Edward "Old Grog" Vernon (12 November 1684-30 October 1757) was an English Royal Navy admiral and a Tory MP for Penryn from 1722 to 1734, for Portsmouth in 1741, and for Ipswich from 1741 to 1757.
Biography[]
Edward Vernon was born in Westminster, London, England in 1684, the son of Secretary of State James Vernon. He joined the Royal Navy at the age of 16 and fought in the Mediterranean before taking command of the West Indies Station in April 1708. He transferred to the Baltic from 1715 to 1717 and became commodore of the Jamaica Station in 1720. Vernon concurrently served in Parliament as a Tory. He took up the case of the Welshman Robert Jenkins after the Spanish cut off his ear, and the ensuing outcry resulted in the War of Jenkins' Ear. Vernon captured Portobelo, Panama before besieging Cartagena de Indias, only for disease to ravage his fleet. He also failed in his attack on Santiago de Cuba, but he captured Guantanamo Bay and renamed it "Cumberland Bay." After being recalled in 1742, he served as MP for Ipswich and harassed the government on naval affairs.

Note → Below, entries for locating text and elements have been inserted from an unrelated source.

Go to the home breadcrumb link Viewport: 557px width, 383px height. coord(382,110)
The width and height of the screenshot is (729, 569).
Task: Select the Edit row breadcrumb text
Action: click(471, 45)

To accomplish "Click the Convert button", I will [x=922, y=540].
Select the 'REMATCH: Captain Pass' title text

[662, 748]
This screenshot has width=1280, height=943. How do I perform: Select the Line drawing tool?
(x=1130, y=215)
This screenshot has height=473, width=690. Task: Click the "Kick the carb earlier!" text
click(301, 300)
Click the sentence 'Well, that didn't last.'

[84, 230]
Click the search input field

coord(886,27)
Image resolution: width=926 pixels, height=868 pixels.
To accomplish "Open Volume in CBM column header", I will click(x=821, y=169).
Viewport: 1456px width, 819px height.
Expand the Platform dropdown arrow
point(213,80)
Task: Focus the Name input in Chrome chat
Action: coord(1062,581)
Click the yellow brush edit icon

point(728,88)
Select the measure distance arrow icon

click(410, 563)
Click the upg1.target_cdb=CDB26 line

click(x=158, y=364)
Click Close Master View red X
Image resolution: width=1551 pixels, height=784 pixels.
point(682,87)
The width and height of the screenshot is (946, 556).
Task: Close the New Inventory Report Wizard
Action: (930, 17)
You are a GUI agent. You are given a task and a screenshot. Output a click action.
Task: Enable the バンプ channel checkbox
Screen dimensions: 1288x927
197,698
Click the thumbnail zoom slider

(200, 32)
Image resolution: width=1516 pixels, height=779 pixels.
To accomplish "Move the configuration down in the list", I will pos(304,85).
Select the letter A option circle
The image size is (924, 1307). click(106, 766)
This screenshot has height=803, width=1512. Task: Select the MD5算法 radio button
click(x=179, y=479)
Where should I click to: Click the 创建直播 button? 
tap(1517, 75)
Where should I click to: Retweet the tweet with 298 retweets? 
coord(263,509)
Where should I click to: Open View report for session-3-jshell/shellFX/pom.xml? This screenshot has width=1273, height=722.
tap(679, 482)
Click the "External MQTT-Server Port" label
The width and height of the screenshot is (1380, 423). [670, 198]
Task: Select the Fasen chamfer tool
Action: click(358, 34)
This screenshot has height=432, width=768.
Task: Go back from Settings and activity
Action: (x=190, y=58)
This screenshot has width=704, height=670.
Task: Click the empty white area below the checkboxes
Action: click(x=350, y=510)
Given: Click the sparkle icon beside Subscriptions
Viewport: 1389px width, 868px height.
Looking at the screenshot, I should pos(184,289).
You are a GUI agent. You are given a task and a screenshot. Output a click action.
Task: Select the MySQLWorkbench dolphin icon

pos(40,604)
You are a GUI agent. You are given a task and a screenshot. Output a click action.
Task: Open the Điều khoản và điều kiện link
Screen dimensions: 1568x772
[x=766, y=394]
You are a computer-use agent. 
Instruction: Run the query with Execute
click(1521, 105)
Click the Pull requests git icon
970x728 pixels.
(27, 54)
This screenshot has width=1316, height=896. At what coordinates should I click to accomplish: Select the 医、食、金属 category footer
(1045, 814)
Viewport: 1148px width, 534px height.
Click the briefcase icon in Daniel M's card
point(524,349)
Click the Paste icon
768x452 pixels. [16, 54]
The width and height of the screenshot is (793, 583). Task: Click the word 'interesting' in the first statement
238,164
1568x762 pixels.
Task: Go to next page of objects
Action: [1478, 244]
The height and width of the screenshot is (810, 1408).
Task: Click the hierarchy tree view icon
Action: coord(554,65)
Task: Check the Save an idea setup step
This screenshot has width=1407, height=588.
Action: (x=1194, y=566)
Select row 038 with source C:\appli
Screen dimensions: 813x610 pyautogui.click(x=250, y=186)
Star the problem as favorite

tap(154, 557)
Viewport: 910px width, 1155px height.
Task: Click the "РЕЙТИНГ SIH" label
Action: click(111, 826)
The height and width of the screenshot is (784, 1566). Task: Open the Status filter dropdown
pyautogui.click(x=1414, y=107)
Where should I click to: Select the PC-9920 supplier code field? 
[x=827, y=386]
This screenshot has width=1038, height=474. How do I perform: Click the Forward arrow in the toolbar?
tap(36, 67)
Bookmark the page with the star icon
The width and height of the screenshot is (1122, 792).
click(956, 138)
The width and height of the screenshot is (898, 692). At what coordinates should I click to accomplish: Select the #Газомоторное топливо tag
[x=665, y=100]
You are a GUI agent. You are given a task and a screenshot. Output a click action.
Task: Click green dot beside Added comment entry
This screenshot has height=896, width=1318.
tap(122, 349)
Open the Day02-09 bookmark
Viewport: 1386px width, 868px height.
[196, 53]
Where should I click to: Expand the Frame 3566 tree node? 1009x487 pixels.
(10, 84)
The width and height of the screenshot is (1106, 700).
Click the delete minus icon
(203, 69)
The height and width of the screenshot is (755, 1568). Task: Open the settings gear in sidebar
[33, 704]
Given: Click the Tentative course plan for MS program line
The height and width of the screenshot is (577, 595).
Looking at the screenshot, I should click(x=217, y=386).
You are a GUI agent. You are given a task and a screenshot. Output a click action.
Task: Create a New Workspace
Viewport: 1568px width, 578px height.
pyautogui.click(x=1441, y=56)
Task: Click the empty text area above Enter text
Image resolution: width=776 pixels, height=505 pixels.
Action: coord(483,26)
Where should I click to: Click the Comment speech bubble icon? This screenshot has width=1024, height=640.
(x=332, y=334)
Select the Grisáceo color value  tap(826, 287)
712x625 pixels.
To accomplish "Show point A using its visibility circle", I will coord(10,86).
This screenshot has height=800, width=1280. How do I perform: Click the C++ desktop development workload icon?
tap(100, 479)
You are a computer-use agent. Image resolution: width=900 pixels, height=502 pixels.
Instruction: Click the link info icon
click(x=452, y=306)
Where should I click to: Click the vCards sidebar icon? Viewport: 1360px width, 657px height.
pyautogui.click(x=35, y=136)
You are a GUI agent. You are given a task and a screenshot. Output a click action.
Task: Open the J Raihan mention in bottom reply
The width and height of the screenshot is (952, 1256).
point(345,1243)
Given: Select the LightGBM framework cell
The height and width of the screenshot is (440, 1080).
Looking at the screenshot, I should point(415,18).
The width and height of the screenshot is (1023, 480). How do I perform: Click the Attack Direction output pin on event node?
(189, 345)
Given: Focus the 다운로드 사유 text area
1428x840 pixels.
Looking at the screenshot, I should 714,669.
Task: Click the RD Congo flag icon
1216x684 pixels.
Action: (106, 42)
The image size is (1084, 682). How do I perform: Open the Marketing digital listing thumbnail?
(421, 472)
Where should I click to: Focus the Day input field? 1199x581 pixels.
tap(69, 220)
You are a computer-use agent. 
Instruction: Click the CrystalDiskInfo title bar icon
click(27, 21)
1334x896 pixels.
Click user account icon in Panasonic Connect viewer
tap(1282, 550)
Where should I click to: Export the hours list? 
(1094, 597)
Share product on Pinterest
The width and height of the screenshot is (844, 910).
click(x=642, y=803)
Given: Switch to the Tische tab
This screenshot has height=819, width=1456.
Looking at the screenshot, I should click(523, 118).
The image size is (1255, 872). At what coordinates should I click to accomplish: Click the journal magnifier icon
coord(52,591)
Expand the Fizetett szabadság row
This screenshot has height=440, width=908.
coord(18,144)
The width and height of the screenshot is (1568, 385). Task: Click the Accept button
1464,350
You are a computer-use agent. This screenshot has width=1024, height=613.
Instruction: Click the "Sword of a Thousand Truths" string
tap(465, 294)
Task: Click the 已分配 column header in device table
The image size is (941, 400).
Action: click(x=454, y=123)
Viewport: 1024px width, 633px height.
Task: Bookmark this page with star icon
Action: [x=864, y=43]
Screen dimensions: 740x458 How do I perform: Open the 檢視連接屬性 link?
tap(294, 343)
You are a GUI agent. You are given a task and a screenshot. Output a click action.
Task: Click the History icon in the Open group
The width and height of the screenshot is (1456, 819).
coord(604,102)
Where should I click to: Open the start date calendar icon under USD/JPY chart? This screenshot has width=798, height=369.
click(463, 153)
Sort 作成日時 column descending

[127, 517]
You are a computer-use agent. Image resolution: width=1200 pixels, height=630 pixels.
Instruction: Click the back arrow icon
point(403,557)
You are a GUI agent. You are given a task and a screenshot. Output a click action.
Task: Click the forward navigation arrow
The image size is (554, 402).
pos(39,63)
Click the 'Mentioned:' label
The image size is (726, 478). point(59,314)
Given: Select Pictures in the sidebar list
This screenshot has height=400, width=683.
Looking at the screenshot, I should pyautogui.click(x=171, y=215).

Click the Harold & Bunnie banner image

He died in 1757. His legacy is reflected in the drink "grog," named for Vernon's habit of wearing a grogram coat; in his former subordinate Lawrence Washington's Virginia plantation Mount Vernon; and in the English nickname "limey," which came from the lemon juice and sugar he and the Admiralty introduced to sailors' diets to deal with scurvy.